* **Saved entries**
^^^^
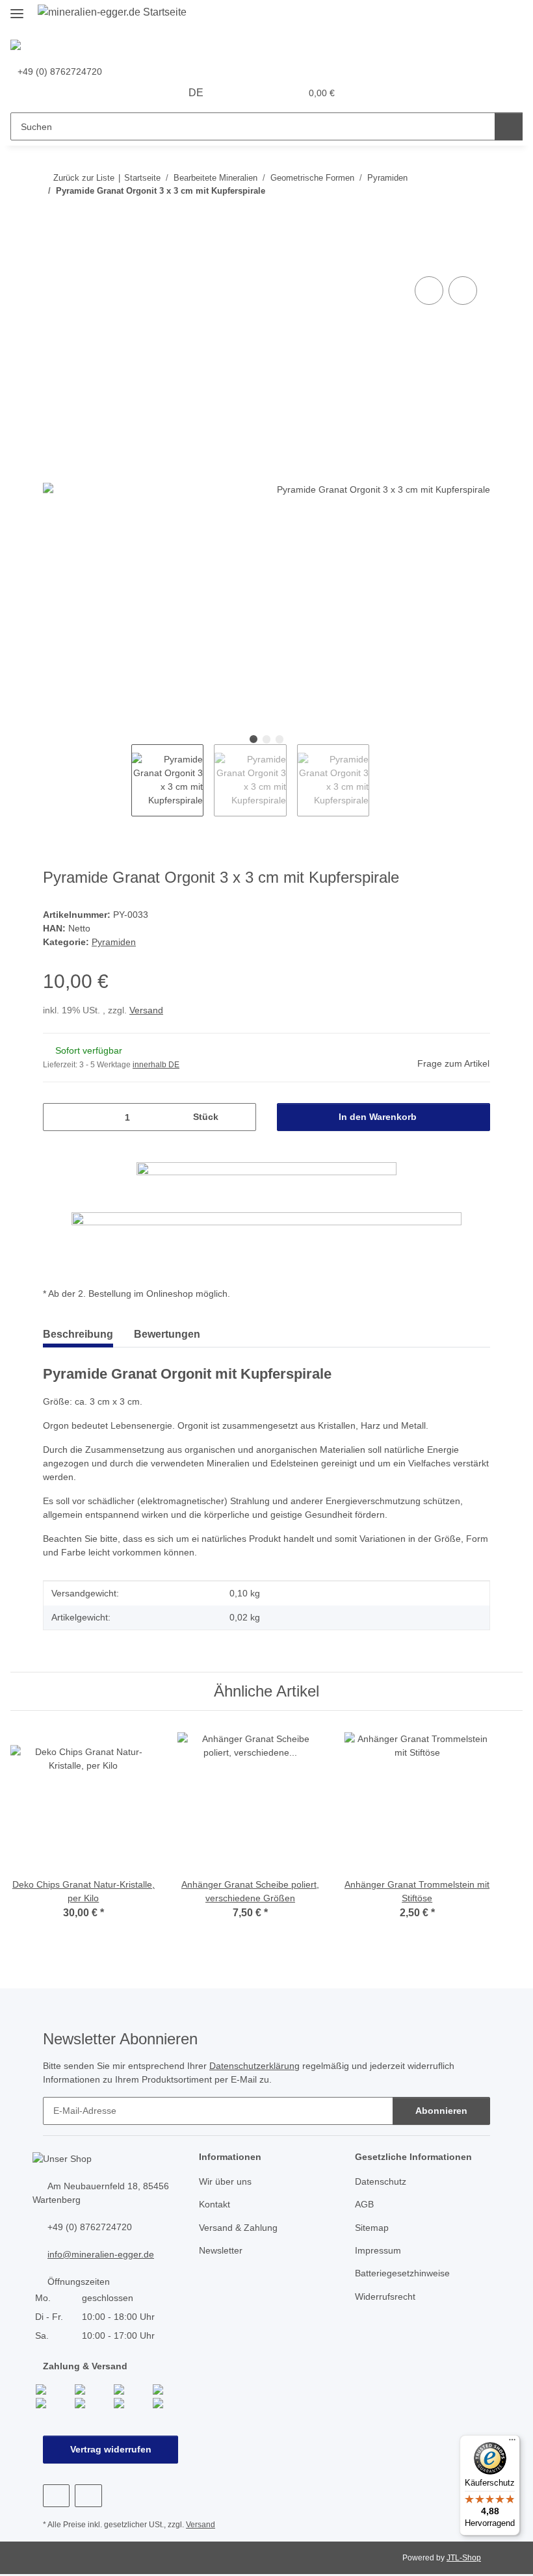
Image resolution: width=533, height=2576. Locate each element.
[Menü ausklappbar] (16, 8)
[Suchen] (509, 126)
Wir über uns (225, 2181)
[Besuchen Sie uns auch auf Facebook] (56, 2495)
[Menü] (512, 2443)
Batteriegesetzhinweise (402, 2273)
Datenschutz (380, 2181)
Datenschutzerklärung (254, 2066)
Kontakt (214, 2204)
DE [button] (195, 92)
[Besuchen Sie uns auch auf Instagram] (88, 2495)
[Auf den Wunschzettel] (462, 290)
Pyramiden (114, 942)
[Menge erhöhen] (241, 1117)
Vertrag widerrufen (110, 2449)
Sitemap (372, 2227)
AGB (364, 2204)
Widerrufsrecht (385, 2296)
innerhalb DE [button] (156, 1064)
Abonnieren (441, 2110)
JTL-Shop (464, 2557)
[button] (239, 93)
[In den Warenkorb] (53, 259)
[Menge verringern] (58, 1117)
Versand (146, 1010)
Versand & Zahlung (238, 2227)
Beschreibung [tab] (78, 1334)
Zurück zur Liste (83, 178)
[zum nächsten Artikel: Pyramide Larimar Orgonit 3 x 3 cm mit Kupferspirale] (476, 216)
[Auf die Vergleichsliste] (429, 290)
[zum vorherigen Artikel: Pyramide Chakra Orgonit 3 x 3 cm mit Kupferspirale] (448, 216)
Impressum (378, 2250)
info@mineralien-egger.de (100, 2254)
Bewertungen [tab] (167, 1334)
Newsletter (220, 2250)
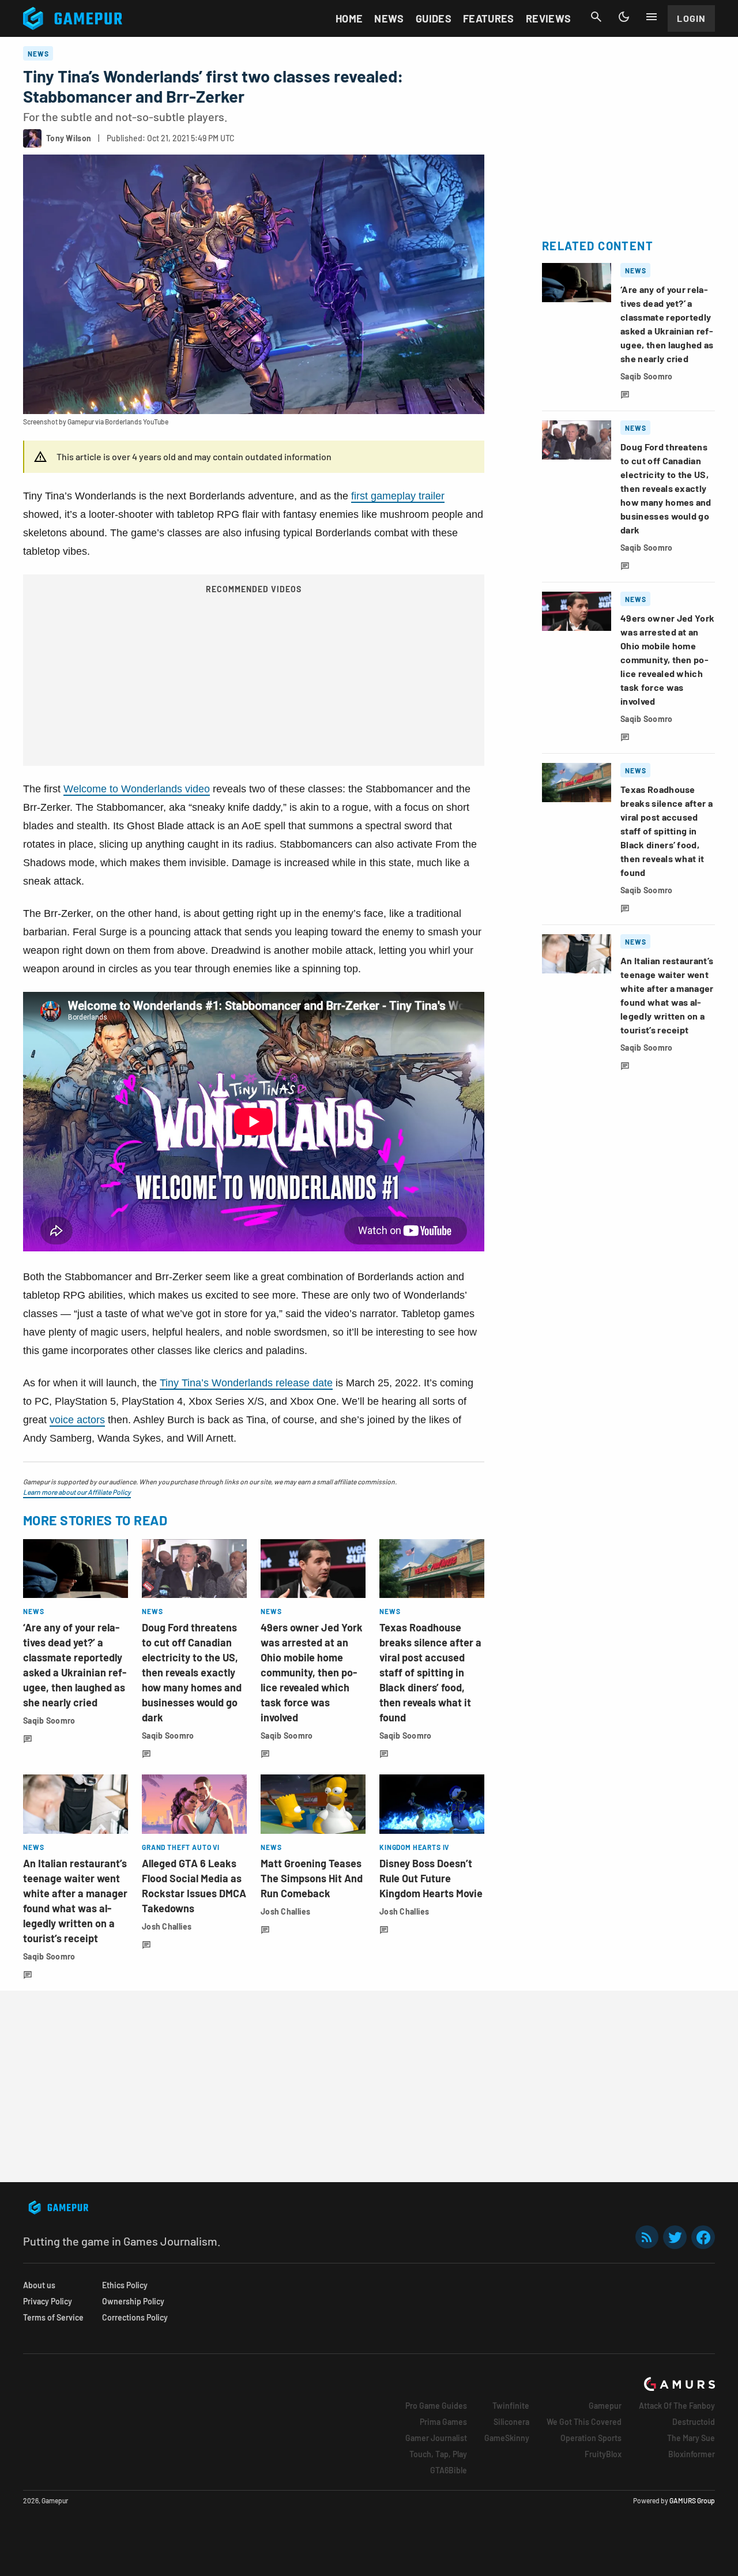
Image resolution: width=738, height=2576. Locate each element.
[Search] (596, 16)
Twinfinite (510, 2405)
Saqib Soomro (49, 1720)
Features (488, 18)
^^^^
* **Exercise prompt**
Begin at the line containing "[zum nächsten Artikel: Pyramide" and write out every line to the end of the data exactly. Skip the pictures.

* **Response for this exercise**
[zum nächsten Artikel: Pyramide Larimar Orgonit 3 x 3 cm mit Kupferspirale] (476, 216)
[Auf die Vergleichsliste] (429, 290)
[zum vorherigen Artikel: Pyramide Chakra Orgonit 3 x 3 cm mit Kupferspirale] (448, 216)
Impressum (378, 2250)
info@mineralien-egger.de (100, 2254)
Bewertungen [tab] (167, 1334)
Newsletter (220, 2250)
Image resolution: width=738, height=2576. Locate each element.
[Search] (596, 16)
Twinfinite (510, 2405)
Saqib Soomro (49, 1720)
Features (488, 18)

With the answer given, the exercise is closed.